• Your objective:
Word for word, restate the entries below from their first line through the line that contains "This screenshot has height=479, width=728.".
_ _ _ _ _ _ _
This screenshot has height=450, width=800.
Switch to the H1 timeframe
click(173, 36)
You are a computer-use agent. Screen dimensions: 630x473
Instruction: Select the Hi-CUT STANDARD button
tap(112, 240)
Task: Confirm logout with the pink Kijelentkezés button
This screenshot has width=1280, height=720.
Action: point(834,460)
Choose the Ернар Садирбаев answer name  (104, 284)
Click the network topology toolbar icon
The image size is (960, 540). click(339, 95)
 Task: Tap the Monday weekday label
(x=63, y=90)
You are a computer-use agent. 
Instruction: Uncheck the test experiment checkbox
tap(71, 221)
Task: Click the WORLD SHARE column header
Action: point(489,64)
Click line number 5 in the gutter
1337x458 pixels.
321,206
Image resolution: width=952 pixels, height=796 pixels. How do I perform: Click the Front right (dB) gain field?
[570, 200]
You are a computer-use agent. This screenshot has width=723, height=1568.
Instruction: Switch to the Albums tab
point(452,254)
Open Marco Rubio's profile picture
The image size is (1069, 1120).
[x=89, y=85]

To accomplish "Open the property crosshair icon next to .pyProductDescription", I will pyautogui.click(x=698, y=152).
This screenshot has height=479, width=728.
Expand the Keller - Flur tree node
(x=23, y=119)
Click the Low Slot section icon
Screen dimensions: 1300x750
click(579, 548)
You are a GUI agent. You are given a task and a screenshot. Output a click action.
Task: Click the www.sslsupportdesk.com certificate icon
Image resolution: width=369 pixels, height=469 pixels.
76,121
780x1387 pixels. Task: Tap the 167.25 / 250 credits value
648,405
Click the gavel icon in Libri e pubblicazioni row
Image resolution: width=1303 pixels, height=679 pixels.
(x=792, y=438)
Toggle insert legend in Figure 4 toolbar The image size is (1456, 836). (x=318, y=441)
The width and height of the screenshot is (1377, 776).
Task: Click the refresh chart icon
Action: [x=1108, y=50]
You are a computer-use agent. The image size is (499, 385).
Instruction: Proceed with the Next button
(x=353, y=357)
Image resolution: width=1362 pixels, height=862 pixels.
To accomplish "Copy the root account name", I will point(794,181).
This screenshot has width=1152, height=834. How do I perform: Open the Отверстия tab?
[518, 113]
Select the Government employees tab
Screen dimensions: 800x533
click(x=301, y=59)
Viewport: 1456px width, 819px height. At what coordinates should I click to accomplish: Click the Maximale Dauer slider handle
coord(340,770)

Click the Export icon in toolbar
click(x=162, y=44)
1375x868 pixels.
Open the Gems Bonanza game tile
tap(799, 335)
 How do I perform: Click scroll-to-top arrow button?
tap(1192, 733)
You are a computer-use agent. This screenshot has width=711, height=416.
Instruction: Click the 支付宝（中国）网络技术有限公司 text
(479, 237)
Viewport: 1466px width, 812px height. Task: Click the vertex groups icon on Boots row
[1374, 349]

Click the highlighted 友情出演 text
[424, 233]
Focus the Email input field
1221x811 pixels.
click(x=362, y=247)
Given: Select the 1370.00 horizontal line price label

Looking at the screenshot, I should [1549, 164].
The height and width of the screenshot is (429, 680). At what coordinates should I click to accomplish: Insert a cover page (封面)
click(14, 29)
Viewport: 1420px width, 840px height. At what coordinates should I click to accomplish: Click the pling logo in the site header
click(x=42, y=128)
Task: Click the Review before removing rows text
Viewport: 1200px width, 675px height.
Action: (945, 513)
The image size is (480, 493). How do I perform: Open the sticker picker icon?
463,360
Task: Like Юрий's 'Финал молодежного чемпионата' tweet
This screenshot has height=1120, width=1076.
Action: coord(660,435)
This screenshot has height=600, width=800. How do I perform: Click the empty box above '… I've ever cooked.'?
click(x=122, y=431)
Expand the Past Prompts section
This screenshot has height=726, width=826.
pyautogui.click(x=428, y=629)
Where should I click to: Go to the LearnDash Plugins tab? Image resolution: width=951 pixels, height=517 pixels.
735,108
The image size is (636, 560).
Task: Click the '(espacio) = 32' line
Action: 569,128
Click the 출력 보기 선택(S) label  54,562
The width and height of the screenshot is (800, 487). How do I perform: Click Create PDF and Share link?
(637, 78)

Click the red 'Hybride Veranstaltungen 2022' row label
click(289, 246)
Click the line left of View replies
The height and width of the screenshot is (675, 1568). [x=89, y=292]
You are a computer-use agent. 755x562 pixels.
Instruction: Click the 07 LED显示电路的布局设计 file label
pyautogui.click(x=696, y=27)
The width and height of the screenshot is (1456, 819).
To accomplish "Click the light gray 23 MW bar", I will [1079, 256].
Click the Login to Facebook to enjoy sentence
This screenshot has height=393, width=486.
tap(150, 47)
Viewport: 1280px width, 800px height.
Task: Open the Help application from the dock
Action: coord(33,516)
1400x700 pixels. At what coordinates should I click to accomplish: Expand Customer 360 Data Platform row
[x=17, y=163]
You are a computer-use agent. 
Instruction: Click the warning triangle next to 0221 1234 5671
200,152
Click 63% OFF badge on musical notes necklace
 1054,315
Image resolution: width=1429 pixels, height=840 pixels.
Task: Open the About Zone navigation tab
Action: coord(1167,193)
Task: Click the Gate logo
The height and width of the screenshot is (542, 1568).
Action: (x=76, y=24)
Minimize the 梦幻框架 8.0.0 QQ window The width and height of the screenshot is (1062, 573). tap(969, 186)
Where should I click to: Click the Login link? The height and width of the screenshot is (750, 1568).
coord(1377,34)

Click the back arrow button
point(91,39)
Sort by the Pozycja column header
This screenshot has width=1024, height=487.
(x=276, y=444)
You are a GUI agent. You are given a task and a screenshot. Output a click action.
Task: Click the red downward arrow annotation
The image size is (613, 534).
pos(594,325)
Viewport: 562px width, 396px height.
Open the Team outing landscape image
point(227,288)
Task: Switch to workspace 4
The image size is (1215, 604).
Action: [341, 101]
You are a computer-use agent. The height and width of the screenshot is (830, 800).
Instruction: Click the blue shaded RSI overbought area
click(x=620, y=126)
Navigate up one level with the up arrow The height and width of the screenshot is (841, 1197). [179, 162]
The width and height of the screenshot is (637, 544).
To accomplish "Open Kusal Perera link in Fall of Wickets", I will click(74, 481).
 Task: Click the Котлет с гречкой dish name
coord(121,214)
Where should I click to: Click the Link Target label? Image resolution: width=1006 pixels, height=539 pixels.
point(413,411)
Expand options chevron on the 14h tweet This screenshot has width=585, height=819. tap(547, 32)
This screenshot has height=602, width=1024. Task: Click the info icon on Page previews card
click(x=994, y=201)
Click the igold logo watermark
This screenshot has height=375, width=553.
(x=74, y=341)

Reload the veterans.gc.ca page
_ _ _ _ _ _ _
• Answer to this problem:
This screenshot has height=450, width=800.
Switch to the H1 timeframe
click(173, 36)
You are a computer-use agent. Screen dimensions: 630x473
Instruction: Select the Hi-CUT STANDARD button
tap(112, 240)
Task: Confirm logout with the pink Kijelentkezés button
This screenshot has width=1280, height=720.
Action: point(834,460)
Choose the Ернар Садирбаев answer name  (104, 284)
Click the network topology toolbar icon
The image size is (960, 540). click(339, 95)
 Task: Tap the Monday weekday label
(x=63, y=90)
You are a computer-use agent. 
Instruction: Uncheck the test experiment checkbox
tap(71, 221)
Task: Click the WORLD SHARE column header
Action: point(489,64)
Click line number 5 in the gutter
1337x458 pixels.
321,206
Image resolution: width=952 pixels, height=796 pixels. How do I perform: Click the Front right (dB) gain field?
[570, 200]
You are a computer-use agent. This screenshot has width=723, height=1568.
Instruction: Switch to the Albums tab
point(452,254)
Open Marco Rubio's profile picture
The image size is (1069, 1120).
[x=89, y=85]

To accomplish "Open the property crosshair icon next to .pyProductDescription", I will pyautogui.click(x=698, y=152).
This screenshot has height=479, width=728.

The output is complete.